Arrogance, presumption, and a sense of superiority continue to encrust the corridors of power in the so-called West. And while recognizing that the world is changing is necessary, it will not be sufficient, because such recognition alone is unlikely to generate the new cultural and political paradigms necessary for intelligent adaptation. We shall see, but I deeply doubt that the imperialist “DNA” of the West, along with its messianic vision, can be “revised” in the short term. Consequently, the transformation of the world system will continue to unfold through extremely contradictory processes.

A New Transatlantic Fracture

The first month of Trump’s second term is already revealing—unsurprisingly, except for the so-called European leaders—the growing fracture between the United States and the European Union. This divide will play out both in security and defense matters and in economic and trade policies. We had already discussed this during Trump’s first term, but this time, the neo-mercantilist and somewhat isolationist approach of the new administration is even more pronounced.

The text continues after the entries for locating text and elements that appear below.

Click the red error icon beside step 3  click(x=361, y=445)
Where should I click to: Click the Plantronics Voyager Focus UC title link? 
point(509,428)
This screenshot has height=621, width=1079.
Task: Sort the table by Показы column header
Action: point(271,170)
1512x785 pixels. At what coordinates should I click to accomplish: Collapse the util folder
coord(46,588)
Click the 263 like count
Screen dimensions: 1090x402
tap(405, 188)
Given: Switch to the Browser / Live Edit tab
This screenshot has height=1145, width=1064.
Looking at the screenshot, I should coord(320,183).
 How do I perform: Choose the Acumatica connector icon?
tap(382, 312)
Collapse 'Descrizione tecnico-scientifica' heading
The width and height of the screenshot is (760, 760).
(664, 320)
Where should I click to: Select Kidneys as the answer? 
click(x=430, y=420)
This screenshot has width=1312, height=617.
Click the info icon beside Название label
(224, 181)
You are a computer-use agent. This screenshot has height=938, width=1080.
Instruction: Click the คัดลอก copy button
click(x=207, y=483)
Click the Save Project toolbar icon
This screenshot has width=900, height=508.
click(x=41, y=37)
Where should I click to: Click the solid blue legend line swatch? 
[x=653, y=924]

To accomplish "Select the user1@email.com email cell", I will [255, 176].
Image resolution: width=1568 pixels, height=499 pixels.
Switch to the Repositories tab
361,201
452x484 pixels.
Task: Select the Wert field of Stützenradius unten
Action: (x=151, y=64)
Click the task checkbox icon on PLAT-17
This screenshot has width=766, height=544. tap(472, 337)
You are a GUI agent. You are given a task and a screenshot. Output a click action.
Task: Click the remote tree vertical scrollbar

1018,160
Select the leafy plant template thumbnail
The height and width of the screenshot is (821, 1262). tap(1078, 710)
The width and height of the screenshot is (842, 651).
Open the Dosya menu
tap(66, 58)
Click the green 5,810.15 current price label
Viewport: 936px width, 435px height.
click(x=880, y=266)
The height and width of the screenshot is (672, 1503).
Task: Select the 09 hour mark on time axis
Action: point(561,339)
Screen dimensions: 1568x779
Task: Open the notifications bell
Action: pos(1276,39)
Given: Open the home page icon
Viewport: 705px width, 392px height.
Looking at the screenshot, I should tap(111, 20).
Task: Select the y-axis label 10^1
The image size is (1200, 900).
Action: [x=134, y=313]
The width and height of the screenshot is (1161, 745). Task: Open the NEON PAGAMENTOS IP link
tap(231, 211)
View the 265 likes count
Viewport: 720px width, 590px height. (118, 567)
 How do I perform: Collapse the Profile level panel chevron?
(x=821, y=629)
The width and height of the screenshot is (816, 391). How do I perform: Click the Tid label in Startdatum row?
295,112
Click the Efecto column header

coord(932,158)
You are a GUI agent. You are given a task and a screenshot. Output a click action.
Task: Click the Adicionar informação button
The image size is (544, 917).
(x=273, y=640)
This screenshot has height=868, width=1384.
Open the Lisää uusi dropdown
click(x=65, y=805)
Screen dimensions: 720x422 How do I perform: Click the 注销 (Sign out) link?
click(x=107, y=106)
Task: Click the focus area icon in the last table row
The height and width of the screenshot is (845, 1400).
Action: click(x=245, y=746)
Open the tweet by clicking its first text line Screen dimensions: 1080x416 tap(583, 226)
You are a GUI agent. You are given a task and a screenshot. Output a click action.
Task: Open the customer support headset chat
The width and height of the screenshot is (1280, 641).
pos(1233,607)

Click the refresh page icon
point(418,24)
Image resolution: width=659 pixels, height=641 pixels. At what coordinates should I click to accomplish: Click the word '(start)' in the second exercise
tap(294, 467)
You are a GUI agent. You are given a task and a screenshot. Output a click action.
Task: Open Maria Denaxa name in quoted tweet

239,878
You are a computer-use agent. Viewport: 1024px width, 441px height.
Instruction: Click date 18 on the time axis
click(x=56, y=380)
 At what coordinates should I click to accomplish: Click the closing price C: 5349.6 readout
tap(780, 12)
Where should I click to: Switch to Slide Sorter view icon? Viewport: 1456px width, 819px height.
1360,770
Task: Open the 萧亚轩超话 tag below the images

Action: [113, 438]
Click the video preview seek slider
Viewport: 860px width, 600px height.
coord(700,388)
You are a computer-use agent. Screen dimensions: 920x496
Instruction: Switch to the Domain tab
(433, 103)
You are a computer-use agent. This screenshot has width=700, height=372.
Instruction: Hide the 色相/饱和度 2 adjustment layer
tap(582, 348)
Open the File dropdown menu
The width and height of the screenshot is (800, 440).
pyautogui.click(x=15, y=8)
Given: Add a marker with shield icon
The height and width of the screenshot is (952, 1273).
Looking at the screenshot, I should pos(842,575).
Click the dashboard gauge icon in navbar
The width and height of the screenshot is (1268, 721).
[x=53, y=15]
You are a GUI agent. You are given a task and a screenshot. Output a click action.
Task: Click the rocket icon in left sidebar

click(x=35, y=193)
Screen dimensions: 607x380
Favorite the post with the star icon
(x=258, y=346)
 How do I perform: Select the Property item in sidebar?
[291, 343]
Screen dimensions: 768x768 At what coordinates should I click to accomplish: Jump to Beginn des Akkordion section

Although Trump’s political agenda primarily serves the country’s elites, his initial foreign policy actions appear swift and impactful on global balances. They seem genuinely aimed at reindustrializing the country and expanding domestic job opportunities. The idea—whose effectiveness remains to be seen—of imposing tariffs on all fronts while simultaneously cutting taxes for businesses and workers and reducing energy costs is conceived within this framework.

In this light, the pursuit of military disengagement in Europe makes sense—not only to save resources and benefit from Ukrainian raw material deposits but also to concentrate efforts in the Indo-Pacific and foster a closer relationship with Russia in a vain attempt to destabilize the Sino-Russian alliance. Meanwhile, the EU appears divided, diplomatically weak, and incapable of constructing real strategic autonomy—making its political nonexistence evident to all.

EU Decline and US Revisionism

The EU has almost always followed the U.S. geopolitical agenda, even sacrificing its own interests to support the proxy war between the U.S. and Russia in Ukraine. Over the past thirty years, it has gradually abandoned its political and strategic autonomy in favor of unwavering support for the U.S. However, interests are now diverging more sharply—and the U.S. reminds us of this daily. Consider, for instance, the destruction of one of Europe’s most critical infrastructures, Nord Stream 2, at the hands of our “friends” across the Atlantic.

There is now an awakening in both the U.S. and Europe from the parasitic slumber of those who have dominated the world for centuries but are no longer able to impose their will on the rest of the world. However, this awakening is unfolding in chaotic contexts, hitting Europe particularly hard. As the contemporary periphery of the American empire, Europe will be forced to bear the costs of the West’s decline.

Just yesterday, Russia, China, Iran, and other regional powers were labeled as “revisionist powers” of the existing world order—the so-called “liberal rules-based order.” Today, however, it is the U.S. itself that is becoming a “revisionist power,” especially under Trump’s leadership, as he seeks to reassert America’s centrality in the new post-Western multipolar order—perhaps without attempting to restore its lost hegemony.

I do not believe that we—especially in Europe—will be able to seize the opportunities presented by the shock and upheaval we are experiencing. Yet, there are many to be found.